# Teks Sumber
Peraturan Pemerintah Republik Indonesia Nomor 12 Tahun 1969
Karya ini berada pada domain publik di Indonesia, karena tidak dilindungi hak cipta berdasarkan Pasal 42 Undang-Undang Nomor 28 Tahun 2014 tentang Hak Cipta.
Tidak ada Hak Cipta atas:
- hasil rapat terbuka lembaga-lembaga Negara;
- peraturan perundang-undangan;
- pidato kenegaraan atau pidato pejabat Pemerintah;
- putusan pengadilan atau penetapan hakim; atau
- kitab suci atau simbol keagamaan.
Karena merupakan dokumen resmi pemerintahan, karya ini juga berada pada domain publik di Amerika Serikat.
PERATURAN PEMERINTAH REPUBLIK INDONESIA
NOMOR 12 TAHUN 1969
TENTANG
PERUSAHAAN PERSEROAN (PERSERO)
PRESIDEN REPUBLIK INDONESIA,
Menimbang:
bahwa dipandang perlu untuk segera mengeluarkan peraturan pelaksanaan dari Peraturan Pemerintah Pengganti Undang-undang Nomor 1 tahun 1969 (Lembaran Negara Republik Indonesia tahun 1969 Nomor 16, Tambahan Lembaran Negara Republik Indonesia Nomor 2890).
Mengingat:
1. Pasal 5 ayat (2) Undang-undang Dasar 1945;
2. Undang-undang Perbendaharaan Indonesia (IC.W. Stbl. 1925 448) sebagaimana beberapa kali telah diubah dan ditambah;
3. Kitab Undang-undang Hukum Dagang (Stbl. 1847 23) sebagaimana beberapa kali telah diubah dan ditambah;
4. Undang-undang Nomor 19 Prp. tahun 1960 (Lembaran Negara Republik Indonesia tahun 1960 Nomor 59, Tambahan Lembaran Negara Republik Indonesia Nomor 1989);
5. Peraturan Pemerintah Pengganti Undang-undang Nomor 1 tahun 1969 (Lembaran Negara Republik Indonesia tahun 1969 Nomor 16, Tambahan Lembaran Negara Republik Indonesia Nomor 2890).

# Data Latihan
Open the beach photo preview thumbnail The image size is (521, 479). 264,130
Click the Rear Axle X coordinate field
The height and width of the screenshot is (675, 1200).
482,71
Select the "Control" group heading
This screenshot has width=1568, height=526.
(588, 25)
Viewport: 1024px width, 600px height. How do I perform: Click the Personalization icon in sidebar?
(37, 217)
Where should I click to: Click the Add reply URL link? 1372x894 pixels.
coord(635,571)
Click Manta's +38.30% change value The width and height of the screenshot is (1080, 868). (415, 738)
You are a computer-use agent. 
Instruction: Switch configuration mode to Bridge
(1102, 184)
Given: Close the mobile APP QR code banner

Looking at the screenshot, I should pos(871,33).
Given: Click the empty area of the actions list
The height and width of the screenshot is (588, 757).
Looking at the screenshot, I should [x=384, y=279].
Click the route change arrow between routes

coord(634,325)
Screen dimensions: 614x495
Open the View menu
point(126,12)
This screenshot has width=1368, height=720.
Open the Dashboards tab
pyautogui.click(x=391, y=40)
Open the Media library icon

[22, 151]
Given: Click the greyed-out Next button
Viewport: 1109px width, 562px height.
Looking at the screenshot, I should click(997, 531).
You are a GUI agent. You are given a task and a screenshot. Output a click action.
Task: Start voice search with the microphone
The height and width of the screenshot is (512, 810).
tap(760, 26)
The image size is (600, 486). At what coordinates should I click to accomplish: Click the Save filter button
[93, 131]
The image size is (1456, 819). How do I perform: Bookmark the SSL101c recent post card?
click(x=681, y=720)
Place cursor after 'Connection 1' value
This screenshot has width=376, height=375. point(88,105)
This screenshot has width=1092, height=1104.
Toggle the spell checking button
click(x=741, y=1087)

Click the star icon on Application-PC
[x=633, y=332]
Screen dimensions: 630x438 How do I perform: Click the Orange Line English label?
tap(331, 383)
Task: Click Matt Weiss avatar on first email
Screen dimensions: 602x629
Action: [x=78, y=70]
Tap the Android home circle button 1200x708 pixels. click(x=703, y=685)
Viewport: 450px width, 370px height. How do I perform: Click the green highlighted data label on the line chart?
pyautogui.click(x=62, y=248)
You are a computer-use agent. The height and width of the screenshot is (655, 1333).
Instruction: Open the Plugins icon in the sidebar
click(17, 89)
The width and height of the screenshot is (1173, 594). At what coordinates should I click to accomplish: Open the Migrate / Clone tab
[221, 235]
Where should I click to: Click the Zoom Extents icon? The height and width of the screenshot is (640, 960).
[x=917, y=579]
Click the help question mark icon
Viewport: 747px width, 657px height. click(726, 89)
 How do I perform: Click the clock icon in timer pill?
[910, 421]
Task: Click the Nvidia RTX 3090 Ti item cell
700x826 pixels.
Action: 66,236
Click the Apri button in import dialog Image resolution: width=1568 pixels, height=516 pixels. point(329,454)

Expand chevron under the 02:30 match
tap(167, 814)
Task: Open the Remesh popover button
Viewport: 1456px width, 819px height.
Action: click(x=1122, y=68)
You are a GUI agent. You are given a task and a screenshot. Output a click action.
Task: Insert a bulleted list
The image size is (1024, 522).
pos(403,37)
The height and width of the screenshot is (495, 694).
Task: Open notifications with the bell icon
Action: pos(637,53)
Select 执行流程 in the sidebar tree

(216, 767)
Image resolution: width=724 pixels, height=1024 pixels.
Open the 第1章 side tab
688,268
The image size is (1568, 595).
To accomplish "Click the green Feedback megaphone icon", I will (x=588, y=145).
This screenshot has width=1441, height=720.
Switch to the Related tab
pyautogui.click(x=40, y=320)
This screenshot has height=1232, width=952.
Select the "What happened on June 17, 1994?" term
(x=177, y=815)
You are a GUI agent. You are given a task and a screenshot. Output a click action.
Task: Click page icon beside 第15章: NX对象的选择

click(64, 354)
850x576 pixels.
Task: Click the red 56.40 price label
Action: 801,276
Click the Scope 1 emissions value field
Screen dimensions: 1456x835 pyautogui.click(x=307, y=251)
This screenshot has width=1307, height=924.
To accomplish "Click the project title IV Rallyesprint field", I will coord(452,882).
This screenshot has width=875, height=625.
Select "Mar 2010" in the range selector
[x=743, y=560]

# Perintah Tugas 1
Sajikan sebagai tabel Markdown dengan kolom No untuk nomor urut dan Baris untuk isi semua baris catatan, mulai dari baris yang memuat "Given: Click the empty" turun sampai baris yang memuat "point(126,12)", kedua ujungnya ikut. Baris kosong dilewati.
# Perintah Tugas 2
Teruskan teks peraturan pemerintah tentang Perusahaan Perseroan (Persero) mulai sesudah kalimat terakhirnya.

# Hasil Akhir 1
| No | Baris |
|---|---|
| 1 | Given: Click the empty area of the actions list |
| 2 | The height and width of the screenshot is (588, 757). |
| 3 | Looking at the screenshot, I should [x=384, y=279]. |
| 4 | Click the route change arrow between routes |
| 5 | coord(634,325) |
| 6 | Screen dimensions: 614x495 |
| 7 | Open the View menu |
| 8 | point(126,12) |

# Hasil Akhir 2
MEMUTUSKAN:
Menetapkan:
PERATURAN PEMERINTAH REPUBLIK INDONESIA TENTANG PERUSAHAAN PERSEROAN (PERSERO)
BAB I
PENYERTAAN MODAL NEGARA
Pasal 1
Negara hanya dapat melakukan penyertaan modal dalam sesuatu perseroan terbatas, untuk seluruhnya atau sebagainya, apabila untuk itu telah disediakan modal dari negara berdasarkan ketentuan-ketentuan peraturan perundang-undangan yang berlaku.
Pasal 2
(1) Keputusan untuk melakukan setiap penyertaan modal dalam sesuatu perseroan terbatas sebagaimana yang dimaksudkan dalam pasal 1 Peraturan Pemerintah ini ditetapkan dengan Peraturan Pemerintah;
(2) Peraturan Pemerintah sebagaimana yang dimaksudkan dalam ayat (1) pasal ini memuat ketentuan-ketentuan tentang maksud dari penyertaan modal tersebut dan besarnya kekayaan Negara yang dipisahkan untuk penyertaan modal yang bersangkutan.
Pasal 3
Menteri Keuangan ditunjuk untuk mewakili Negara selaku pemegang saham dari setiap penyertaan modal Negara sebagaimana yang dimaksudkan dalam pasal 1 Peraturan Pemerintah ini.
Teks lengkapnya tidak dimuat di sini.